Data:
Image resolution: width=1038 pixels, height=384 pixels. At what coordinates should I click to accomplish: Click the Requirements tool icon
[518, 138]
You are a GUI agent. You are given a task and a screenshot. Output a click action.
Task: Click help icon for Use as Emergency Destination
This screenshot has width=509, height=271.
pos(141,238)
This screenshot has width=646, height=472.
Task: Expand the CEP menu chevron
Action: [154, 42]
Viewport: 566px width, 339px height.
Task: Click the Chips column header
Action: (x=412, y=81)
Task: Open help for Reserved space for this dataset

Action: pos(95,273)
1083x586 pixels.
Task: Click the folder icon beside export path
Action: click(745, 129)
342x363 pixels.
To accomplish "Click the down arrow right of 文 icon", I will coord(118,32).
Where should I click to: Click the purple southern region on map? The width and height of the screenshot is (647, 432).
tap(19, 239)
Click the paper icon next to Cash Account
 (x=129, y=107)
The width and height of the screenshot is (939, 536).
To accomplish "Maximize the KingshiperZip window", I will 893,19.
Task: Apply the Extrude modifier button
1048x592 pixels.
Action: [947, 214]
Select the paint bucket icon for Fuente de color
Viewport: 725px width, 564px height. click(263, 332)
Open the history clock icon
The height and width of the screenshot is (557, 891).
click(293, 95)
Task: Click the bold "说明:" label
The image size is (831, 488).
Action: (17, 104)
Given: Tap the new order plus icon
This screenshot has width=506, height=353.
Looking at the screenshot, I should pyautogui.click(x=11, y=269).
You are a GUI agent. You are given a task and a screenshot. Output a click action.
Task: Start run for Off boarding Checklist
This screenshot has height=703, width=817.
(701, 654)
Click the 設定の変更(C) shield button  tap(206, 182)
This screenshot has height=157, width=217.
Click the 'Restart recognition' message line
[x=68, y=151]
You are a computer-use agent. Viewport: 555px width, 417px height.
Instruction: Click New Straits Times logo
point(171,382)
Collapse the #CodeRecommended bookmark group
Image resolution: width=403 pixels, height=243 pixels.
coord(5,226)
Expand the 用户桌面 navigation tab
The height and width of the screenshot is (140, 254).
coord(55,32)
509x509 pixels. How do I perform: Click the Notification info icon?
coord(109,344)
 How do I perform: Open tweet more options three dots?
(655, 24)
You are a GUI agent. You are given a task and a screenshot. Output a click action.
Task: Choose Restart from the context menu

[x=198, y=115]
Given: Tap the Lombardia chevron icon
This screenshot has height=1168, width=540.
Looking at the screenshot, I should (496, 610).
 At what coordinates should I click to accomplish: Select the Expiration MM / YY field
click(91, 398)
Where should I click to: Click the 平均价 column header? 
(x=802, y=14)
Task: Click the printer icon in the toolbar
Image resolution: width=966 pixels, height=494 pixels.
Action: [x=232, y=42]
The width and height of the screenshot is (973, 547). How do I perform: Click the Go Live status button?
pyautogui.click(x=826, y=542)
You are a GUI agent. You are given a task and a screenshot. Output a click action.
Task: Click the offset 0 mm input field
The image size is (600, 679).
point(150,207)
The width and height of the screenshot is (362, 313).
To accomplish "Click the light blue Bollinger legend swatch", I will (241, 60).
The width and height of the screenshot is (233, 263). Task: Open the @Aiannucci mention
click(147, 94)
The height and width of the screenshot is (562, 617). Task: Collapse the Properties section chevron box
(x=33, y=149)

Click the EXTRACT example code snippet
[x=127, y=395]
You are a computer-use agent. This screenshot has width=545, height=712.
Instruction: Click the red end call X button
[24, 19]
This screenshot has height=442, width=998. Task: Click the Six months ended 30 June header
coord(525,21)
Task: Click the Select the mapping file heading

Problem: Using the material above, retype every line without altering it.

Solved exercise:
Image resolution: width=1038 pixels, height=384 pixels. At what coordinates should I click to accomplish: Click the Requirements tool icon
[518, 138]
You are a GUI agent. You are given a task and a screenshot. Output a click action.
Task: Click help icon for Use as Emergency Destination
This screenshot has width=509, height=271.
pos(141,238)
This screenshot has width=646, height=472.
Task: Expand the CEP menu chevron
Action: [154, 42]
Viewport: 566px width, 339px height.
Task: Click the Chips column header
Action: (x=412, y=81)
Task: Open help for Reserved space for this dataset

Action: pos(95,273)
1083x586 pixels.
Task: Click the folder icon beside export path
Action: click(745, 129)
342x363 pixels.
To accomplish "Click the down arrow right of 文 icon", I will coord(118,32).
Where should I click to: Click the purple southern region on map? The width and height of the screenshot is (647, 432).
tap(19, 239)
Click the paper icon next to Cash Account
 (x=129, y=107)
The width and height of the screenshot is (939, 536).
To accomplish "Maximize the KingshiperZip window", I will 893,19.
Task: Apply the Extrude modifier button
1048x592 pixels.
Action: [947, 214]
Select the paint bucket icon for Fuente de color
Viewport: 725px width, 564px height. click(263, 332)
Open the history clock icon
The height and width of the screenshot is (557, 891).
click(293, 95)
Task: Click the bold "说明:" label
The image size is (831, 488).
Action: (17, 104)
Given: Tap the new order plus icon
This screenshot has width=506, height=353.
Looking at the screenshot, I should pyautogui.click(x=11, y=269).
You are a GUI agent. You are given a task and a screenshot. Output a click action.
Task: Start run for Off boarding Checklist
This screenshot has height=703, width=817.
(701, 654)
Click the 設定の変更(C) shield button  tap(206, 182)
This screenshot has height=157, width=217.
Click the 'Restart recognition' message line
[x=68, y=151]
You are a computer-use agent. Viewport: 555px width, 417px height.
Instruction: Click New Straits Times logo
point(171,382)
Collapse the #CodeRecommended bookmark group
Image resolution: width=403 pixels, height=243 pixels.
coord(5,226)
Expand the 用户桌面 navigation tab
The height and width of the screenshot is (140, 254).
coord(55,32)
509x509 pixels. How do I perform: Click the Notification info icon?
coord(109,344)
 How do I perform: Open tweet more options three dots?
(655, 24)
You are a GUI agent. You are given a task and a screenshot. Output a click action.
Task: Choose Restart from the context menu

[x=198, y=115]
Given: Tap the Lombardia chevron icon
This screenshot has height=1168, width=540.
Looking at the screenshot, I should (496, 610).
 At what coordinates should I click to accomplish: Select the Expiration MM / YY field
click(91, 398)
Where should I click to: Click the 平均价 column header? 
(x=802, y=14)
Task: Click the printer icon in the toolbar
Image resolution: width=966 pixels, height=494 pixels.
Action: [x=232, y=42]
The width and height of the screenshot is (973, 547). How do I perform: Click the Go Live status button?
pyautogui.click(x=826, y=542)
You are a GUI agent. You are given a task and a screenshot. Output a click action.
Task: Click the offset 0 mm input field
The image size is (600, 679).
point(150,207)
The width and height of the screenshot is (362, 313).
To accomplish "Click the light blue Bollinger legend swatch", I will (241, 60).
The width and height of the screenshot is (233, 263). Task: Open the @Aiannucci mention
click(147, 94)
The height and width of the screenshot is (562, 617). Task: Collapse the Properties section chevron box
(x=33, y=149)

Click the EXTRACT example code snippet
[x=127, y=395]
You are a computer-use agent. This screenshot has width=545, height=712.
Instruction: Click the red end call X button
[24, 19]
This screenshot has height=442, width=998. Task: Click the Six months ended 30 June header
coord(525,21)
Task: Click the Select the mapping file heading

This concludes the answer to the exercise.